▶ _SET EXERCISE 1_
In the essay about Anne Imhof's DOOM, how long was the performance's runtime?
▶ _SET EXERCISE 2_
Reproduce the part of the essay about Anne Imhof's DOOM that opens with the words containing "The question of" and closes with "genre of theater.".
▶ _SET EXERCISE 3_
Take the essay about Anne Imhof's DOOM further, picking up after its final sentence.

▶ _ARTICLE_
+++++

Conclusions About Performance Art I Made During Anne Imhof's DOOM
Yes, I still think about it all the time.
Tomorrow, Art21 is dropping a new documentary on Anne Imhof’s DOOM, the performance art piece that New Yorkers either loved or hated. Negative reviewers called it boring for its three-hour runtime, and shallow because all the performers were beautiful. I myself wrote an 800-word review for [magazine redacted] on how much I enjoyed it, and unfortunately they killed the because I took too long to write it. (After one round of edits, I submitted my final draft two weeks after watching it. I’m slow, what can I say. )
Anyway, I actually fucking loved it, and believe it or not, I still think of it often. The experience filled my brain with new questions about the nature of performance art versus entertainment; the origins of art in ritual; participation versus viewership; etc, all of which I find myself asking whenever I encounter art of all kinds. Basically I came to the conclusion that there are no set rules for criticism when it comes to performance art, so I made some myself.
You can read the full piece here. For the more brain rotted among us, I pre-chewed the main ideas to feed you like a little baby bird:
Art is explicitly different from entertainment; the expectation for performance art to entertain us forgets its history of deliberate transgression, often being illegible, uncomfortable and/or boring. Recall Vito Acconci’s masturbating under the floorboards, for example, or Marina Abramovic sitting in a chair. Imhof’s playbill also references Bruce Nauman’s 1968 Slow Angle Walk, hour-long footage of the artist pacing in his studio, the most literal expression of boredom there is.
I increasingly do not care what work is “about.” In Susan Sontag’s Against Interpretation, she extolls criticism that “dissolves considerations of content into those of form.” From the beginning of history, content has simply been a question of which allegorical figure or existential question the artist has adopted from a list that will repeat for all eternity. How many sculptures of Saint Sebastian have you seen? How many times has the Egyptian god Osiris been depicted before Matthew Barney’s River of Fundament? Ultimately content simply boils down to the aesthetic or narrative foundation that fills out the work, now matter how many times we’ve seen them before.
The question of form is essentially execution. What I care about is what the artist did. Anne Carson once asked of poetry: “Given whatever material we’re going to talk about [...] how can we move within it in a way we’ve never moved before?” Similarly I ask how did the artist take ownership of this otherwise familiar subject—how much did she fuck it up? DOOM reads to me as a deep investigation of the defining features of disparate performance forms, a body of research Imhof deconstructed and stitched back together into her own genre of theater.

+++++

▶ _DATASET EXCERPT_
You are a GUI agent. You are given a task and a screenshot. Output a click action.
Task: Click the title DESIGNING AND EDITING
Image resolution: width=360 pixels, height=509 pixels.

+++++

▶ _TASK RESPONSE 1_
Three hours.

▶ _TASK RESPONSE 2_
The question of form is essentially execution. What I care about is what the artist did. Anne Carson once asked of poetry: “Given whatever material we’re going to talk about [...] how can we move within it in a way we’ve never moved before?” Similarly I ask how did the artist take ownership of this otherwise familiar subject—how much did she fuck it up? DOOM reads to me as a deep investigation of the defining features of disparate performance forms, a body of research Imhof deconstructed and stitched back together into her own genre of theater.

▶ _TASK RESPONSE 3_
Audience expectation and behavior is a huge part of how we experience and evaluate performance’s many forms and genres: in a playhouse you sit facing forward and applaud when it’s over; at a sporting event you cheer and stand throughout; a gallery is where you go to not react at all, offering at best a silent, appreciative nod. Often audiences hate when this order is disrupted, which was a huge part of DOOM. Despite offering total free rein, its lack of clear-cut behavioral cues left the audience feeling notable awkward and confused. “Why the fuck is no one dancing?” one viewer asked during one of the live concerts. Well, they were probably paralyzed by the embarrassing uncertainty of what the fuck to do with themselves.
Fun fact about making new rules for audience expectations and behavior: Bruce Nauman never meant for his hour-long recordings of absolutely uneventful performances to be viewed straight through, like a movie, but frequently revisited, like a sculpture.
Performance art eliminates any buffers between the performer and viewer. A critic or two wrote that they had felt alienated by the beauty and cool of the performers. If this level of confrontation or vulnerability makes you feel uncomfortable, for the love of god just have a drink or two. Herman Nitsch provided his audiences unlimited wine from his own vineyard. Imhof let you walk in and walk out whenever you wanted to go to the bar.
Beauty is also not immediately anti-intellectual. I would argue that beauty is a) the essential pursuit of art-making (which is obviously relative and available to a wide range of expressions) and b) a difficult and increasingly rare feat.
Also am I crazy to think that this experience was meant to be fun, cute and romantic??
What does it mean to like a work of art? I think it’s the connections you make through points of recognition. Imhof’s setlist was wildly referential across a variety of genres, touching on the history of conceptual art, popular culture, film scores, classical music, etc… But maybe you do not listen to this particular genre of music, or never saw Baz Luhrman’s 1996 Romeo + Juliet. In that case, the unfamiliar reference becomes meaningless. This is okay; for the vast majority of art history, I was not the target audience the artist had in mind. But to connect with the immediately unfamiliar takes a degree of receptiveness and vulnerability. A willingness to sit in discomfort to see where it goes. Once again, I highly recommend having a drink to take the edge off.
It’s kind of incredible how she was live-orchestrating the whole thing with the use of smartphones?
On that huge clock: Time is the common language of all performance forms, and the thing that separates it from other forms of art.
Nice.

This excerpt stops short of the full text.